◆ Problem ◆
Skip the images. Copy the records exactly as written.

◆ Provided entries ◆
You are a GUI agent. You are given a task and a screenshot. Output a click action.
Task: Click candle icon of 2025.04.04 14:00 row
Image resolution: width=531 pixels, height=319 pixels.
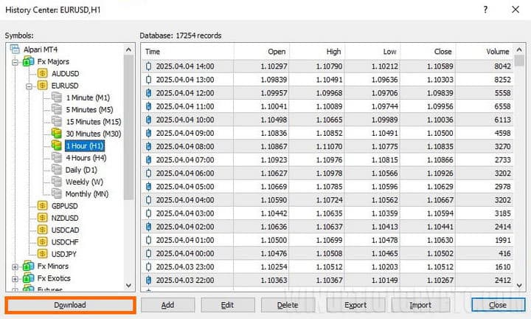click(x=148, y=66)
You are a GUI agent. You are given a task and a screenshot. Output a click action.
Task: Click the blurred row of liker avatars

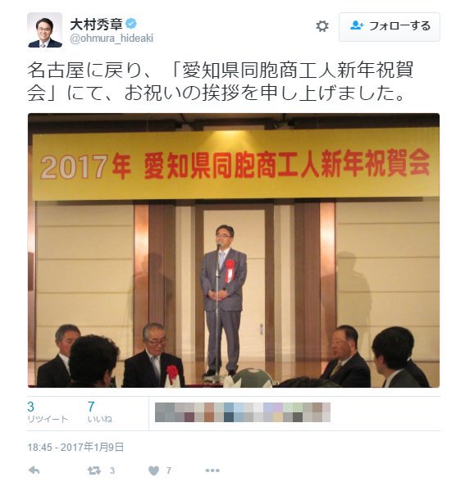click(x=243, y=412)
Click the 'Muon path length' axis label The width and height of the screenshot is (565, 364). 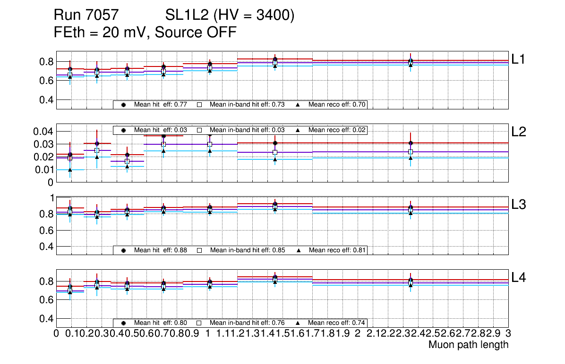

◆ Expected output ◆
You are a GUI agent. You are given a task and a screenshot. Output a click action.
Task: Click candle icon of 2025.04.04 14:00 row
Image resolution: width=531 pixels, height=319 pixels.
click(x=148, y=66)
You are a GUI agent. You are given a task and a screenshot. Output a click action.
Task: Click the blurred row of liker avatars

click(x=243, y=412)
Click the 'Muon path length' axis label The width and height of the screenshot is (565, 364). 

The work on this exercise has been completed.